Auf dem Bau zu arbeiten muss cool werden
Am Bau sind derzeit 60 Prozent der Ausbildungsplätze unbesetzt - und das hat Auswirkungen. Viele Handwerksbetriebe können ihre Aufträge kaum abarbeiten und überlegen, wie sie junge Menschen fürs Handwerk begeistern können.
Das Wichtigste zur Nachwuchskrise am Bau in Kürze
- 60 % der Ausbildungsplätze im Bauhandwerk bleiben unbesetzt – 15.000 Stellen konnten 2022 nicht besetzt werden
- Viele Azubis verlassen den Bau nach wenigen Jahren und wechseln in Industrie oder andere Berufe
- Besonders betroffen: Hoch-, Tief-, Straßenbau sowie Ausbau-, SHK- und Elektrogewerke
- Gründe: schlechtes Image, rauer Umgangston, viele Überstunden, lange Pendelwege, schlechte Vereinbarkeit von Beruf und Privatleben
- IG Bau fordert höhere Ausbildungsvergütung und Bezahlung der Fahrzeiten
- Imagekampagnen in Social Media könnten junge Menschen besser erreichen als klassische Stellenanzeigen

Der Baubranche geht es derzeit nicht besser als vielen anderen Branchen. Personal ist knapp und Nachwuchs nicht in Sicht. Während woanders Automatisierung und Digitalisierung helfen können, bringt das auf dem Bau nichts.
Derzeit lernen 38.000 Azubis das Bauhandwerk, so die Deutsche Arbeitsagentur. Das sind zu wenige; für etwa 15.000 Ausbildungsplätze fand sich niemand. Leider bleiben die jungen Menschen der Baubranche auch nicht lange treu – etwa die Hälfte von ihnen ist nach fünf Jahren nicht mehr auf der Baustelle anzutreffen. Sie wechseln in die Industrie oder machen eine neue Ausbildung, erklärt die Industriegewerkschaft Bau (IG Bau).
Wohin der Handwerkermangel führt, weiß jeder, der in den letzten Wochen versucht hat, eine Handwerkerin oder einen Handwerker zu bekommen. Wartezeiten von neun oder sogar elf Wochen sind keine Seltenheit.
Welche Gewerke sind besonders betroffen?
Laut einer Studie des Instituts der deutschen Wirtschaft (IW) fehlen derzeit 54.000 Gesellinnen und Gesellen. In einigen Bereichen ist die Situation schlimmer als in anderen.
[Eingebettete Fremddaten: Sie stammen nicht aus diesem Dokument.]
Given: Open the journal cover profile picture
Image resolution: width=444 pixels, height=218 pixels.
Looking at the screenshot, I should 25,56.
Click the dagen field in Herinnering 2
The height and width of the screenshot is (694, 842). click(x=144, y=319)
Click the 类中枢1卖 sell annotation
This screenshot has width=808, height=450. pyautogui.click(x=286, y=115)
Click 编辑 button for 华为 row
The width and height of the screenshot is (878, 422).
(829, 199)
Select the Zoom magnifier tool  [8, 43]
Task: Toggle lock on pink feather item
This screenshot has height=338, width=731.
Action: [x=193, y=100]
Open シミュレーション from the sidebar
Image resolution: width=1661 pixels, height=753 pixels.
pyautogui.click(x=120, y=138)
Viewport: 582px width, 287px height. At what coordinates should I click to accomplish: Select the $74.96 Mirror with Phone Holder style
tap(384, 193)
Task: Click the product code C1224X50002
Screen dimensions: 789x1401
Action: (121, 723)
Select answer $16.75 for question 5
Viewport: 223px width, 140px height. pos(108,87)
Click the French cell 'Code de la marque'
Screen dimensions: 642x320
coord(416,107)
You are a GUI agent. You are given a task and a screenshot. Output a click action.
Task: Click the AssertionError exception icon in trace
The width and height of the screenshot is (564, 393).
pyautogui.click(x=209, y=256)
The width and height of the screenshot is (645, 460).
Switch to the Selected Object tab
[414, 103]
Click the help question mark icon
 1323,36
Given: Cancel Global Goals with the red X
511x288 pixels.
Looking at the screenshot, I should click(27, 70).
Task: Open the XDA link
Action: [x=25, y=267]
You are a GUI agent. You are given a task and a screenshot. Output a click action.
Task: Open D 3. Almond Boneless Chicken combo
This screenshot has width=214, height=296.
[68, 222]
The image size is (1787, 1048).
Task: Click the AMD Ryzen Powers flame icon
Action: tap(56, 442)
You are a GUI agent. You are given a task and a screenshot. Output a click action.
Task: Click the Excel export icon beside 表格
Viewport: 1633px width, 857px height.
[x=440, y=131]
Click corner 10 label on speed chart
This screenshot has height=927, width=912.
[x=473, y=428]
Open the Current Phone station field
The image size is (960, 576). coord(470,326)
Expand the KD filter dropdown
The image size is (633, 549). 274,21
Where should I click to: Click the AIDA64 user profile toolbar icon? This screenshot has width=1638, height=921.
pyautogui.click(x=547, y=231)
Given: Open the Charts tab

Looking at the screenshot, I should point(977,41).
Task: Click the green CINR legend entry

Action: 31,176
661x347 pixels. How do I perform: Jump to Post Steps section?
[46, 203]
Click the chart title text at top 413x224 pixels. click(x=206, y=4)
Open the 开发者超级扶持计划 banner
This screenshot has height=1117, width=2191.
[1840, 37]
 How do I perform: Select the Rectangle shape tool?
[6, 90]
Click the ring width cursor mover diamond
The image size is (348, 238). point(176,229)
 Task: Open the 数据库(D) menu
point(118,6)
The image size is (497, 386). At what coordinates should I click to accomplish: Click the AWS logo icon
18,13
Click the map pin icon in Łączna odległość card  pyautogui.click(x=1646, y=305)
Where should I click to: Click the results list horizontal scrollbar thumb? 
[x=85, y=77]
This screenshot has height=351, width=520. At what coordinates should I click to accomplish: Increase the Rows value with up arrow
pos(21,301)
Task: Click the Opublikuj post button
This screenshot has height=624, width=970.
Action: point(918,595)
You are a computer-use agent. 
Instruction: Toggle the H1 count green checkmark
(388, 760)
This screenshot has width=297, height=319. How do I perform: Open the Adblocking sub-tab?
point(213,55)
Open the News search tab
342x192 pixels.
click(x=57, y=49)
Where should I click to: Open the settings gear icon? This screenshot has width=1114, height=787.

Der Zentralverband des Deutschen Handwerks sagt, dass der Hochbau, Tiefbau und der Straßenbau besonders leiden. Aber auch in den Ausbaugewerken sowie im Bereich Sanitär, Heizung und Elektro sieht es düster aus.
Warum wollen zu wenige auf den Bau?
Leider ist es um das Image der Baubranche nicht gut bestellt. Auf dem Bau herrscht ein rauer Ton – so lautet die gängige Meinung. Oft stimmt das auch. Außerdem müssen die Beschäftigten viele Überstunden leisten und lange zu den Baustellen pendeln.
Das ist insofern ein Problem, als dass vielen Jüngeren die Work-Life-Balance besonders wichtig ist. Hinzu kommt, dass das Handwerk um dieselben Bewerber:innen buhlt wie die Industrie. Letztere bietet oft geregelte Arbeitszeiten, und einen Betriebsrat, der bei Konflikten vermittelt, gibt es auch.
Doch wie lässt sich das Problem angehen?
Den Handwerksbetrieben muss es dringend gelingen, junge Menschen für ihre Ausbildungsplätze zu gewinnen. Es gibt durchaus Dinge, die verbessert werden können. Die IG Bau schlägt vor, allen Auszubildenden monatlich hundert Euro mehr zu zahlen und auch die Fahrerei zu den Baustellen endlich zu vergüten. Bislang sehen die Beschäftigten dafür meist keinen Pfennig.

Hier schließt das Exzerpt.